Siemens Chief Says a 'Billion' People Need to Stop Eating Meat
Ah, freedom: The all-encompassing ethos of the universe that each and every human being is chasing at all times, whether we’re fully aware of it or not.
We are, as the first sentient beings in the existence that we exist in, the first to understand what it means to be free. To have the liberty to be who we are. Sure, there are some guardrails out there to protect us from the perverse among us, but in much of the civilized world those guardrails are reasonable.
But, as more wealth and more power pours into the hands of the global elite, those guardrails begin to encroach on us, like the old gag from the movies where the hero is trapped in a room where the walls begins to close in around them.
Soon, these walls will begin affecting our liberty to do the things we love, and may even begin to affect what we are “allowed” to eat.
One billion people should stop eating meat in order to save the climate, the chairman of the largest industrial manufacturing company in Europe told a panel at the World Economic Forum.
Danish businessman and chairman of the German manufacturing giant Siemens, Jim Hagemann Snabe pushed the Great Reset agenda of replacing meat with synthetic proteins at a “Mobilizing for Climate” panel at the annual globalist meeting in Davos, Switzerland on Wednesday.
“If a billion people stop eating meat, I tell you, it has a big impact.
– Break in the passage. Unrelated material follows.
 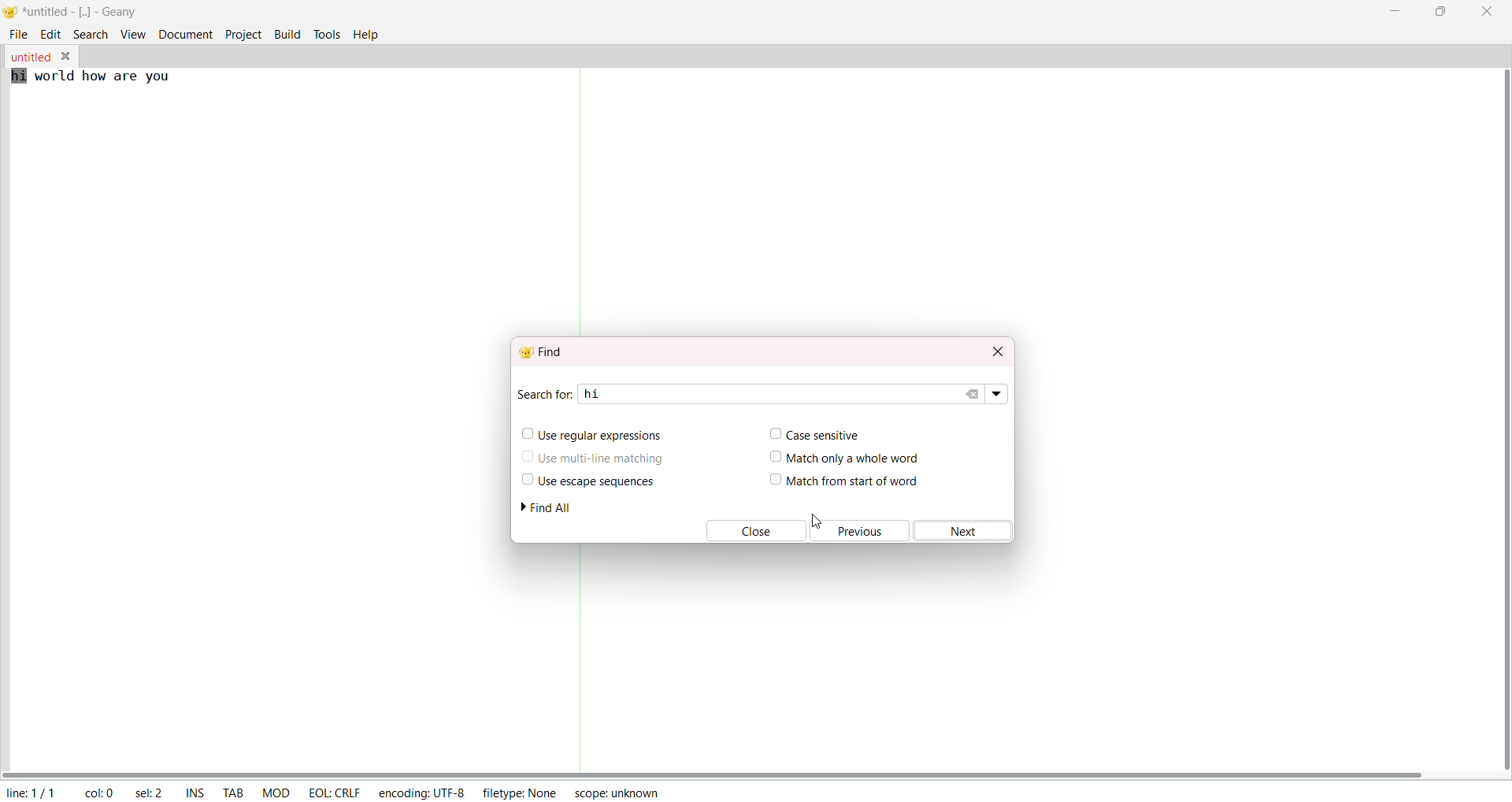 I want to click on build, so click(x=286, y=33).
Not only does it have a big impact on the current food system, but it will also inspire innovation of food systems,” Snabe said, adding: “I predict we will have proteins not coming from meat in the future, they will probably taste even better.”
Snabe claimed there was a “need” for such a change.
“They will be zero carbon and much healthier than the kind of food we eat today, that is the mission we need to get on,” the Siemens boss continued.
The anti-meat movement has been spreading, particularly in the western world, despite some varying scientific theories on precisely what sort of impact such a switch would have.